Start of Block

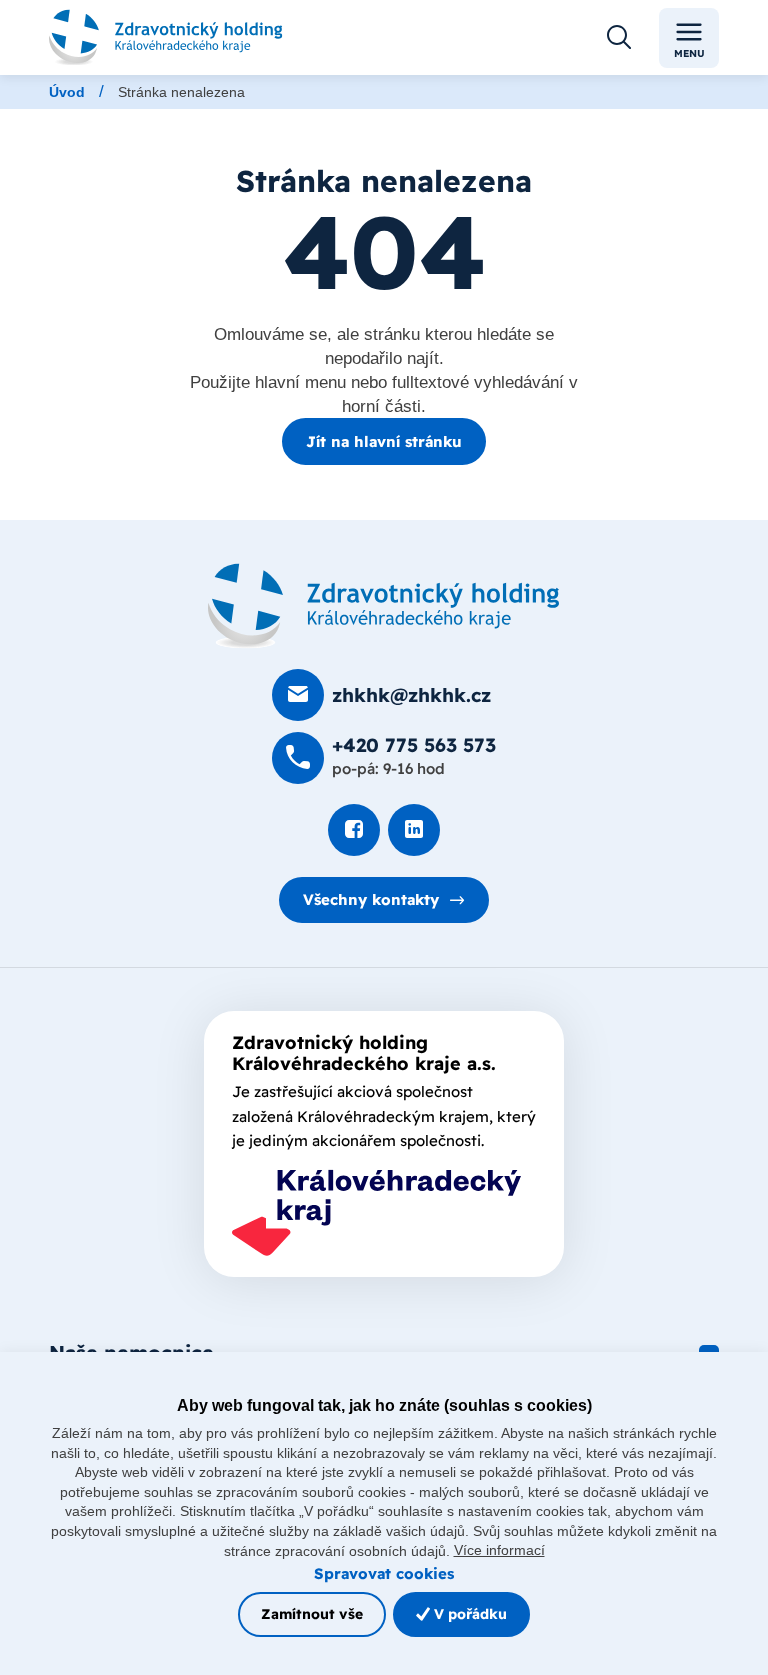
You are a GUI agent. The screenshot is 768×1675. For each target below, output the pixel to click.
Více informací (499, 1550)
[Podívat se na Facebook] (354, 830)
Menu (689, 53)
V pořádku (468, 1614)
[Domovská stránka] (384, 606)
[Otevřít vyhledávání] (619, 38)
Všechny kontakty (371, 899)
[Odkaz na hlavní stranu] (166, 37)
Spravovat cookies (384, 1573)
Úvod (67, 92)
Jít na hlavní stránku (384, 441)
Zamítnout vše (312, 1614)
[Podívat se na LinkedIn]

End of Block
Start of Block

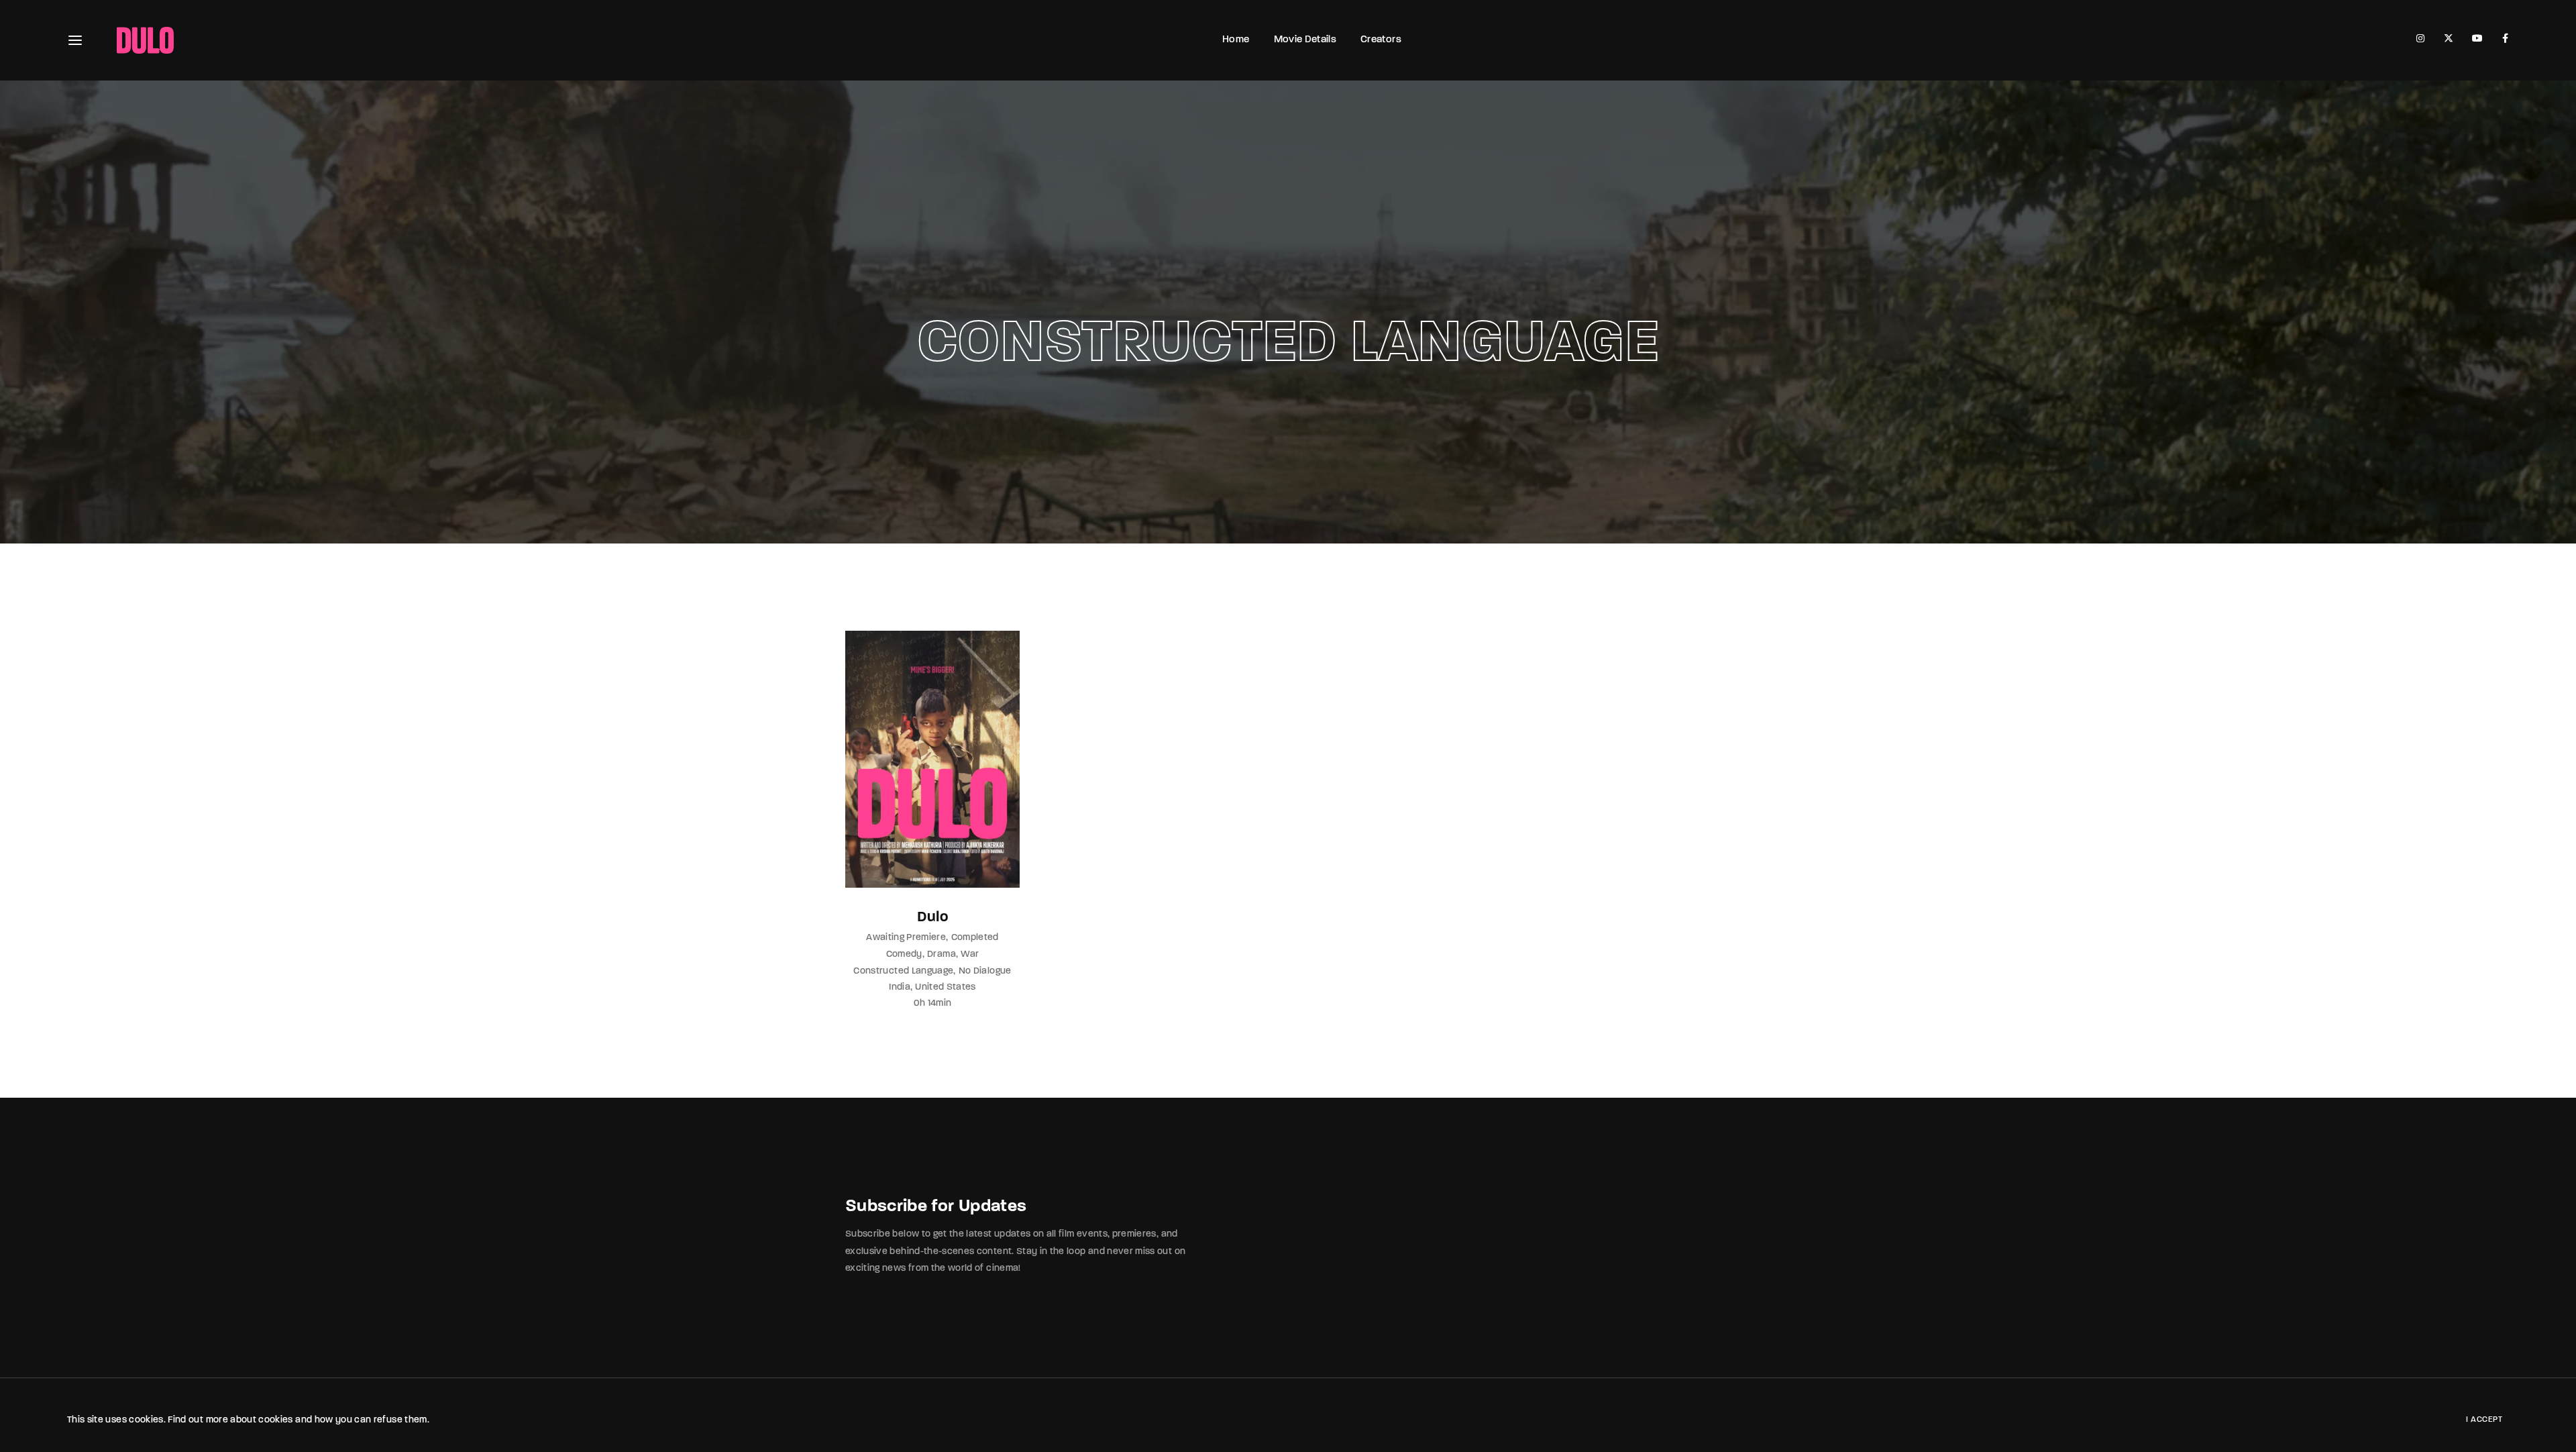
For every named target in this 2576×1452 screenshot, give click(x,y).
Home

End of Block
Start of Block

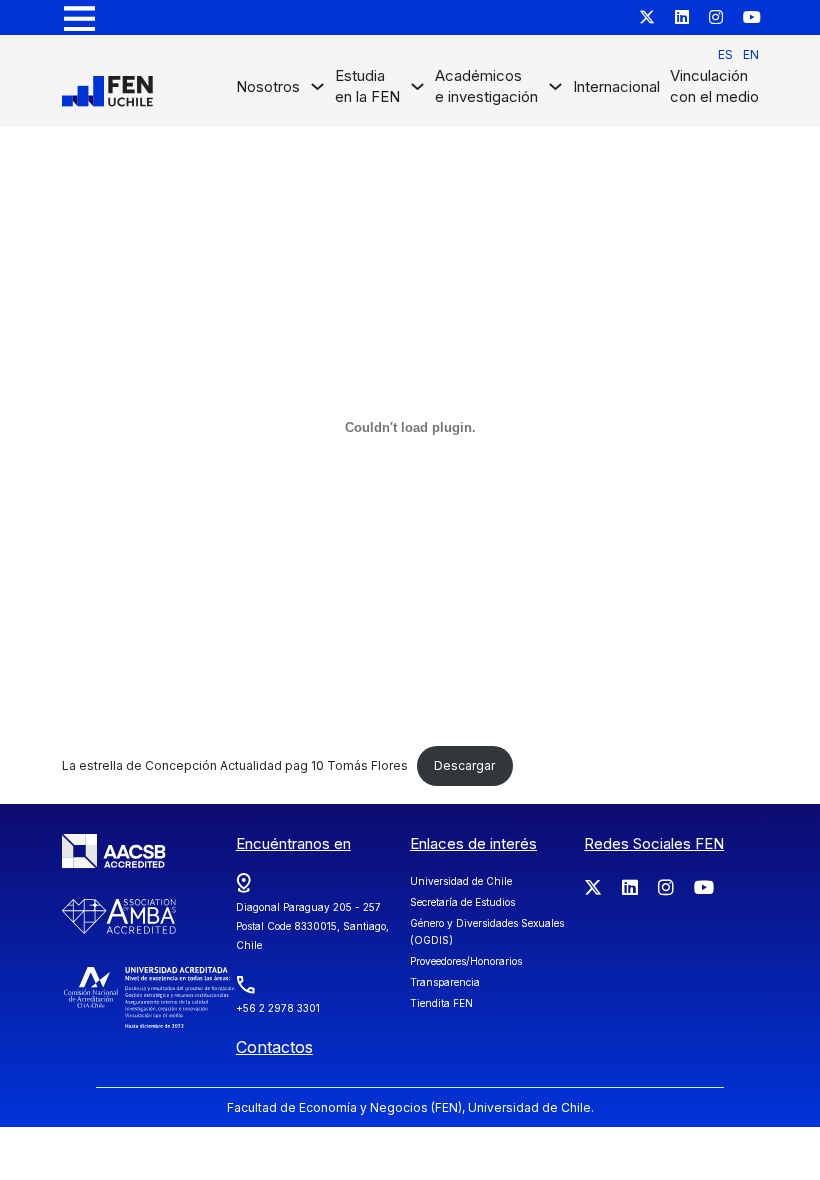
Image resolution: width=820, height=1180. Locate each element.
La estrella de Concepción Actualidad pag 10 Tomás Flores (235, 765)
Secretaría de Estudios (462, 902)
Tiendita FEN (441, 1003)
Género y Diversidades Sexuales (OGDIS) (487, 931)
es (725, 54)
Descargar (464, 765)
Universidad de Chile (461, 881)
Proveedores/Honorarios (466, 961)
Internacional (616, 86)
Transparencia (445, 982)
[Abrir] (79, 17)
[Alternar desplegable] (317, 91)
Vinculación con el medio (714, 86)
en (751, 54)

End of Block

__EXERCISE__: Could you reproduce, exactly, every line above from the line with "Proveedores/Honorarios (466, 961)" to the line with "en (751, 54)", and no other line? Both ends count.

__SOLUTION TO THE EXERCISE__:
Proveedores/Honorarios (466, 961)
Internacional (616, 86)
Transparencia (445, 982)
[Abrir] (79, 17)
[Alternar desplegable] (317, 91)
Vinculación con el medio (714, 86)
en (751, 54)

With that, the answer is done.